### TASK DIRECTIONS:
Please output the section of the listing below that opens with the line containing "Task: Toggle AAA/2014J line series in legend" and closes with the line containing "Open the Realistic", exactly and with nothing else.

--- DATA SHOWN Enclosed Below ---

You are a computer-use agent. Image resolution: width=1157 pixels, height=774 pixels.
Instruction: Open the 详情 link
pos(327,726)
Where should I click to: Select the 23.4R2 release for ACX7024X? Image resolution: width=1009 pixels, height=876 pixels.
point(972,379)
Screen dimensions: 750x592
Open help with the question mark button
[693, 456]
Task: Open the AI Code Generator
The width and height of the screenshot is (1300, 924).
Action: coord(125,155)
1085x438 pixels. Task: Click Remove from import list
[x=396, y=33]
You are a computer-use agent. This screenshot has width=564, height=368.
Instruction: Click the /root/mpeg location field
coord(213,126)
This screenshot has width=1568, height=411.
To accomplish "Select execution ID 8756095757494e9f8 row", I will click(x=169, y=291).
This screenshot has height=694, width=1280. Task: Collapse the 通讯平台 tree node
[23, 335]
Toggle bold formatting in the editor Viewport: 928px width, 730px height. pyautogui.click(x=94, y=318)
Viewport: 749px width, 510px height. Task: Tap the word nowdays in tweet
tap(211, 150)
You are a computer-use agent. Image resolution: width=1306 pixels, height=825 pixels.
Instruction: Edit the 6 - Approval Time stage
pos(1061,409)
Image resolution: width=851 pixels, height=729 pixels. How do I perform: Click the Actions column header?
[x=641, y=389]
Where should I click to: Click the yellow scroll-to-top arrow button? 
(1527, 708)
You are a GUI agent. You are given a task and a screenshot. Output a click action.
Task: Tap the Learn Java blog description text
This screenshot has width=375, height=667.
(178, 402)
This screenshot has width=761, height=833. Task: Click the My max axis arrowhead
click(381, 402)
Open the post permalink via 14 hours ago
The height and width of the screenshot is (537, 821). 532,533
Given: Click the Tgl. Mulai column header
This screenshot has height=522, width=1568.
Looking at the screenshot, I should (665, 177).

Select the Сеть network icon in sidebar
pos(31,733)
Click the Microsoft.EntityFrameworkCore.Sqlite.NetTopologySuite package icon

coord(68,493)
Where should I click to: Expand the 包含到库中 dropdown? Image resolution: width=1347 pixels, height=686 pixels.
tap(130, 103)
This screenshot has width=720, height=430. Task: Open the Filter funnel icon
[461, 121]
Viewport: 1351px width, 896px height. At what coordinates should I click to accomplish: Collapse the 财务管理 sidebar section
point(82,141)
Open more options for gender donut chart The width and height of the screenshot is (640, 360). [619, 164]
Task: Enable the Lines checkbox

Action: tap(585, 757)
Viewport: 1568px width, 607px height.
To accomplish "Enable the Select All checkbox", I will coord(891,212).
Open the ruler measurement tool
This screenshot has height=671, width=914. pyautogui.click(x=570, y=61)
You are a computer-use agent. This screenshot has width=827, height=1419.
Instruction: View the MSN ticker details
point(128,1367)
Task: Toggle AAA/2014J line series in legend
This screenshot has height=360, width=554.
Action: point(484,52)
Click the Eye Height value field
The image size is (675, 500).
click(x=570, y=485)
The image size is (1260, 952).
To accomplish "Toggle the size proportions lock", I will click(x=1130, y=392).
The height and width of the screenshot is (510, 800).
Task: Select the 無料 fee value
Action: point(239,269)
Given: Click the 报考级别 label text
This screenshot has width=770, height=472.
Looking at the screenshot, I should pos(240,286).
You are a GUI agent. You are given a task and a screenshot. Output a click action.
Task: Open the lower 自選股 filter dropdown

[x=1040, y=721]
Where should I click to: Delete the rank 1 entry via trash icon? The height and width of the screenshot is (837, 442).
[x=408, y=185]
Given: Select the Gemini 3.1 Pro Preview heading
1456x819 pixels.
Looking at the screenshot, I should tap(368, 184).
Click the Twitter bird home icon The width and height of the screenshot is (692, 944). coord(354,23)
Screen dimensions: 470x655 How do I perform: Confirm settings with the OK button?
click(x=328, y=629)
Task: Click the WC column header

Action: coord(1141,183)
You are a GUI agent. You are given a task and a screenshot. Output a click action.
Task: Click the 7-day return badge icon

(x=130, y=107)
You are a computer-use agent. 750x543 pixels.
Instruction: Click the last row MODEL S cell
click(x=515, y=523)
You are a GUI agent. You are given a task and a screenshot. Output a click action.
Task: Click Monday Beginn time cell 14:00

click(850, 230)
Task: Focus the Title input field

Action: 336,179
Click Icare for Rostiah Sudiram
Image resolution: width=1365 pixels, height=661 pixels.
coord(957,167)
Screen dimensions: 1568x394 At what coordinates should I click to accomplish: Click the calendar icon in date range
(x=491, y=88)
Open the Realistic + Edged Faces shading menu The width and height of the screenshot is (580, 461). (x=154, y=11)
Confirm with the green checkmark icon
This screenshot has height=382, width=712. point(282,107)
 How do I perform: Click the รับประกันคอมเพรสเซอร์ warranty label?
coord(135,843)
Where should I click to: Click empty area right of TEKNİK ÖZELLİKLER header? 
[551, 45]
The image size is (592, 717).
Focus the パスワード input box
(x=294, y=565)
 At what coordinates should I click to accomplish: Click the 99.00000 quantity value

--- End of Enclosed DATA SHOWN ---

### ANSWER BELOW:
Task: Toggle AAA/2014J line series in legend
This screenshot has height=360, width=554.
Action: point(484,52)
Click the Eye Height value field
The image size is (675, 500).
click(x=570, y=485)
The image size is (1260, 952).
To accomplish "Toggle the size proportions lock", I will click(x=1130, y=392).
The height and width of the screenshot is (510, 800).
Task: Select the 無料 fee value
Action: point(239,269)
Given: Click the 报考级别 label text
This screenshot has width=770, height=472.
Looking at the screenshot, I should pos(240,286).
You are a GUI agent. You are given a task and a screenshot. Output a click action.
Task: Open the lower 自選股 filter dropdown

[x=1040, y=721]
Where should I click to: Delete the rank 1 entry via trash icon? The height and width of the screenshot is (837, 442).
[x=408, y=185]
Given: Select the Gemini 3.1 Pro Preview heading
1456x819 pixels.
Looking at the screenshot, I should tap(368, 184).
Click the Twitter bird home icon The width and height of the screenshot is (692, 944). coord(354,23)
Screen dimensions: 470x655 How do I perform: Confirm settings with the OK button?
click(x=328, y=629)
Task: Click the WC column header

Action: coord(1141,183)
You are a GUI agent. You are given a task and a screenshot. Output a click action.
Task: Click the 7-day return badge icon

(x=130, y=107)
You are a computer-use agent. 750x543 pixels.
Instruction: Click the last row MODEL S cell
click(x=515, y=523)
You are a GUI agent. You are given a task and a screenshot. Output a click action.
Task: Click Monday Beginn time cell 14:00

click(850, 230)
Task: Focus the Title input field

Action: 336,179
Click Icare for Rostiah Sudiram
Image resolution: width=1365 pixels, height=661 pixels.
coord(957,167)
Screen dimensions: 1568x394 At what coordinates should I click to accomplish: Click the calendar icon in date range
(x=491, y=88)
Open the Realistic + Edged Faces shading menu The width and height of the screenshot is (580, 461). (x=154, y=11)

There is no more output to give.